Eine Kabeltrommel hat darüber hinweggeholfen, dass das Tiefkühlfach abgetaut ist. Kalt duschen soll ja ohnehin gesünder sein und abhärten. Das Paar hat begonnen darüber Witze zu machen und damit gerechnet, dass sie die Tage bis Montag so verbringen müssten.

Aber dann klingelte das Telefon. Der Hoffmann-Profi hat Wort gehalten und zurückgerufen. Die Profis haben sich einen Überblick verschafft. Man hat zugesagt, dass am Samstagmorgen einer kommen würde, um sich die Situation anzuschauen. Wow, Samstag, damit haben die beiden nicht gerechnet.

Der Elektriker von den Hoffmann-Profis stand am Samstagmorgen wie versprochen schon um 7.00 Uhr vor der Tür, einen großen Werkzeugkoffer in der Hand. Eine genaue Untersuchung der Lage hat ergeben, dass irgendwo noch ein zweiter Sicherungskasten versteckt sein musste, von dem die Wohnungseigner bis dato noch keine Ahnung hatten.

Jede Menge Durcheinander also bei der Stromversorgung.
„Wir wohnen seit drei Jahren hier in dieser Wohnung und es ist uns nicht aufgefallen, dass wir zwei Verteilerkästen haben?” Die beiden fühlen sich leicht hilflos. Der Schaden war schnell behoben und Wände mussten dafür Gott-sei-Dank keine aufgeschlagen werden.

Die herausgeflogenen Sicherungen hat der Hoffmann-Profi erneuert und gut war‘s. Na, so richtig gut noch nicht. Die beiden haben die Hoffmann-Profis gleich damit beauftragt einen E-Check zu machen.

Schon alleine die Tatsache, dass es jahrelang niemandem aufgefallen ist, dass die ganze Wohnung in zwei getrennte Stromkreise unterteilt war, hat die Wohnungsinhaber aufgeschreckt. Die Entwirrung der Stromkreise ist schon eine Aufgabe für sich.

Die Hoffmann-Profis haben die Arbeiten in kleine Schritte unterteilt, damit zu allererst die Kosten überschaubar bleiben und der Zeitaufwand sich in Grenzen hielt. „Wir haben wieder Strom”, war der freudige Ausruf, als ein Verwandter sich am Telefon nach den beiden erkundigen wollten.
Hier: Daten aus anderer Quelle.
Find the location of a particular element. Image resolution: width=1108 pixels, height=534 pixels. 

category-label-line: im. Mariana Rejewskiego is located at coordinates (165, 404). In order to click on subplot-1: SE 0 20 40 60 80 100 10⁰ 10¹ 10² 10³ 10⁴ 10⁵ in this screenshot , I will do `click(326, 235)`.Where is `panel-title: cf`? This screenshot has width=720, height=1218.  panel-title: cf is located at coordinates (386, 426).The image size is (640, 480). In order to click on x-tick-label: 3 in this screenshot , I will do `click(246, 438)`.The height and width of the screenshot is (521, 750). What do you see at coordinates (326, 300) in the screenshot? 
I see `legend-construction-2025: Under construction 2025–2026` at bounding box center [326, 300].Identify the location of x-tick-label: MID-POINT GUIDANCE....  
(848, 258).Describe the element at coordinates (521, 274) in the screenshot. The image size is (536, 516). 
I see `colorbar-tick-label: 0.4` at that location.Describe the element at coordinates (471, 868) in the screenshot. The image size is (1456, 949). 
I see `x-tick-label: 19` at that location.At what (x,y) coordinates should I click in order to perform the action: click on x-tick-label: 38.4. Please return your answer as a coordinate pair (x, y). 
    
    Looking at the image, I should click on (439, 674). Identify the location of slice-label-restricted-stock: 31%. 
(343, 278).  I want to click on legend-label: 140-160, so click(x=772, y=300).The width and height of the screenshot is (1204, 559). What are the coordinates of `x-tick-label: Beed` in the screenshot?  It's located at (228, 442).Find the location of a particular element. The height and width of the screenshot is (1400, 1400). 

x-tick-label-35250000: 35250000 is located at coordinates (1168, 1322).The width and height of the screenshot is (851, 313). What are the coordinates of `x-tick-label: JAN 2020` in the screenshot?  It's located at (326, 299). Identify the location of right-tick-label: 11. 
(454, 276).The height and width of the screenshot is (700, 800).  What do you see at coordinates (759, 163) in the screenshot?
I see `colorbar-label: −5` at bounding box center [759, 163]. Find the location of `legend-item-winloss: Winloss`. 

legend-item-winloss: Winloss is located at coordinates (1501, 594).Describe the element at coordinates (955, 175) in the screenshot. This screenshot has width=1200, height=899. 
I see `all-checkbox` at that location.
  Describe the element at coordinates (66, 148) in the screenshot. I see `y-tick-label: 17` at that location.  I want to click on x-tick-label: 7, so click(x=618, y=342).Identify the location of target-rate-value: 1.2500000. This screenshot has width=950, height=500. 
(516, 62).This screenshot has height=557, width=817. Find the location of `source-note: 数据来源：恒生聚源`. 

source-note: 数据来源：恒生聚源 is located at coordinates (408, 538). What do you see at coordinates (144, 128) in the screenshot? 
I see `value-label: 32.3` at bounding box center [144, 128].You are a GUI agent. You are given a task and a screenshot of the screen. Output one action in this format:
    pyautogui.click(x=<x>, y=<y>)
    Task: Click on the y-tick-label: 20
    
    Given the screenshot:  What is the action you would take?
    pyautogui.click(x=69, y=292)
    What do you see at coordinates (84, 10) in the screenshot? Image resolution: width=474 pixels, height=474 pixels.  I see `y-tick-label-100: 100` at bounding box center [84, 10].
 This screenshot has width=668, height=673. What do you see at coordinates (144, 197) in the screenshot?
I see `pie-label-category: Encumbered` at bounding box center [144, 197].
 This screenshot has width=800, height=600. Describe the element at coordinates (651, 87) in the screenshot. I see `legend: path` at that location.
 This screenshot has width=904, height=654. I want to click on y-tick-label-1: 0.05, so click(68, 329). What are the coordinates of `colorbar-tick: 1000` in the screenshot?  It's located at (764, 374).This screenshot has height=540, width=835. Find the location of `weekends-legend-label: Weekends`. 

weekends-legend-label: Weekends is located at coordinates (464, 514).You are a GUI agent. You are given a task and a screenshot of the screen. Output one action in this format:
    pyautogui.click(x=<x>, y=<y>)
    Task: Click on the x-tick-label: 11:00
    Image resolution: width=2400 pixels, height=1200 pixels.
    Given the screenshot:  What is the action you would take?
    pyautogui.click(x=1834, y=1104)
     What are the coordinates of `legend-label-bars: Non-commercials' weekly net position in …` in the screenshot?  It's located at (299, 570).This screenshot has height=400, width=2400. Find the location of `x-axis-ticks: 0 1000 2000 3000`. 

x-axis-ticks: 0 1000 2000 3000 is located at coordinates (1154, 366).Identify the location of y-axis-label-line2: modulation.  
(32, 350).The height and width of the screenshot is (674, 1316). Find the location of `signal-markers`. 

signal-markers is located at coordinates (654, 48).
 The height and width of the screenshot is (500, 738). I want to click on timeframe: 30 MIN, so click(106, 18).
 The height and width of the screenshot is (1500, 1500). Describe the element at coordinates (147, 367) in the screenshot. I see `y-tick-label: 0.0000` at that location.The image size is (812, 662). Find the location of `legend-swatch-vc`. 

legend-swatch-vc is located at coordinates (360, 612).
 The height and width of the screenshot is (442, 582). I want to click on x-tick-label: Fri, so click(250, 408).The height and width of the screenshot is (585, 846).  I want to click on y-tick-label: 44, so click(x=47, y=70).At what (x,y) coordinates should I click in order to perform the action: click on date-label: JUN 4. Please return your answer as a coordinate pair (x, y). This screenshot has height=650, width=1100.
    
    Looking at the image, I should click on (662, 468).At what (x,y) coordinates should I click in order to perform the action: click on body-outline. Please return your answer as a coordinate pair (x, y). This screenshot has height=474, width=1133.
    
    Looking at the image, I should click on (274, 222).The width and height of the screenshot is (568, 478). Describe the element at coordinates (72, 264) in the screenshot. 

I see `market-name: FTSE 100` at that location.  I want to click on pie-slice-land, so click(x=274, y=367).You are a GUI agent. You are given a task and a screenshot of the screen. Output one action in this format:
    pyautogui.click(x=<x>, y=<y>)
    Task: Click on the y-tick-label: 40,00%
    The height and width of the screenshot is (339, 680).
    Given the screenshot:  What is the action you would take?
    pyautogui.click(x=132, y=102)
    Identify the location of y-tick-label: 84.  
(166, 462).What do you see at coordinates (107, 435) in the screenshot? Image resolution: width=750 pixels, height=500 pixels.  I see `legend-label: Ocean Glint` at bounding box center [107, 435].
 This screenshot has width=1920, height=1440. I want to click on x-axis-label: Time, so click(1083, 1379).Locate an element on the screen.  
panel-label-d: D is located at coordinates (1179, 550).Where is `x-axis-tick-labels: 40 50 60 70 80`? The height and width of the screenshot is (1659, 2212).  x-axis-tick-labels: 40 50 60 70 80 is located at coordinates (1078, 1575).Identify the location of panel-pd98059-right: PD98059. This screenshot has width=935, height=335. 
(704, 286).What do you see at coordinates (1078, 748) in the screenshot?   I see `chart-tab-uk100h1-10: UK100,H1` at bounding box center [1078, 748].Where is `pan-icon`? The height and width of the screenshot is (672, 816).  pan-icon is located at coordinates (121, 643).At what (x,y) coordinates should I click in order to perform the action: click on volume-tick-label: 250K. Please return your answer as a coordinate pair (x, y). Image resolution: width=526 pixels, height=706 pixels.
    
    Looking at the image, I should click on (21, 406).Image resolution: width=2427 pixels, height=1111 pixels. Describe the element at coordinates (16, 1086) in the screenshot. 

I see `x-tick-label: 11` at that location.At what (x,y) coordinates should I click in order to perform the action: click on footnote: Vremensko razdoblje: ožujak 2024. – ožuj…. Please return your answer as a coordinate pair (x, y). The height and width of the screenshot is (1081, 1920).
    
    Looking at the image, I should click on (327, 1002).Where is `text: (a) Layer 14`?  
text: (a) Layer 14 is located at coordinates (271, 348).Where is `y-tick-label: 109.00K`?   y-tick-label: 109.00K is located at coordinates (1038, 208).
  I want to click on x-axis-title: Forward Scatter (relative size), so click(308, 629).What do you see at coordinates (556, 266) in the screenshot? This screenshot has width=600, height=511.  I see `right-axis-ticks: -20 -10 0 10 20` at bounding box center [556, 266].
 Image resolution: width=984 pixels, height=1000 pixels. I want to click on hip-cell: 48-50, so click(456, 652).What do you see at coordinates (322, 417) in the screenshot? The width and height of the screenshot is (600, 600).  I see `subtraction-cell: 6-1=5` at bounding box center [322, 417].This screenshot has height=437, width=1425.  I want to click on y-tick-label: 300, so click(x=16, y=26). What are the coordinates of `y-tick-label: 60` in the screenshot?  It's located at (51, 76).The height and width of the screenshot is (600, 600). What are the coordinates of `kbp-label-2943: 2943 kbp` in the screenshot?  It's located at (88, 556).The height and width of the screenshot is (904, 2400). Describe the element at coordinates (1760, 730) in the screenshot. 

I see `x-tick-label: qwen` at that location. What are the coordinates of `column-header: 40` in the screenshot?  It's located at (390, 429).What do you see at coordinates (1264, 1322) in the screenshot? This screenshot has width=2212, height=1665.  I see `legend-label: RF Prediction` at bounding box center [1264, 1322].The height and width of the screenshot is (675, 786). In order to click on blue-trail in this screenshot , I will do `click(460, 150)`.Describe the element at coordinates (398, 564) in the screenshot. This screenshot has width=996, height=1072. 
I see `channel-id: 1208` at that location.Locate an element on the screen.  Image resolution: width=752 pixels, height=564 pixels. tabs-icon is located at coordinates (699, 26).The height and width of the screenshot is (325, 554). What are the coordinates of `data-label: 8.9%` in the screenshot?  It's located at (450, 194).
Den Hoffmann-Profis haben sie für den Samstagseinsatz mit einem großen Frühstückskorb für die ganze Belegschaft gedankt. Und wenn sich heute ein Gewitter im Maintal zusammenzieht, werden die beiden nicht nervös. Sie kochen sich einen heißen Tee und kuscheln sich in die warmen Wolldecken.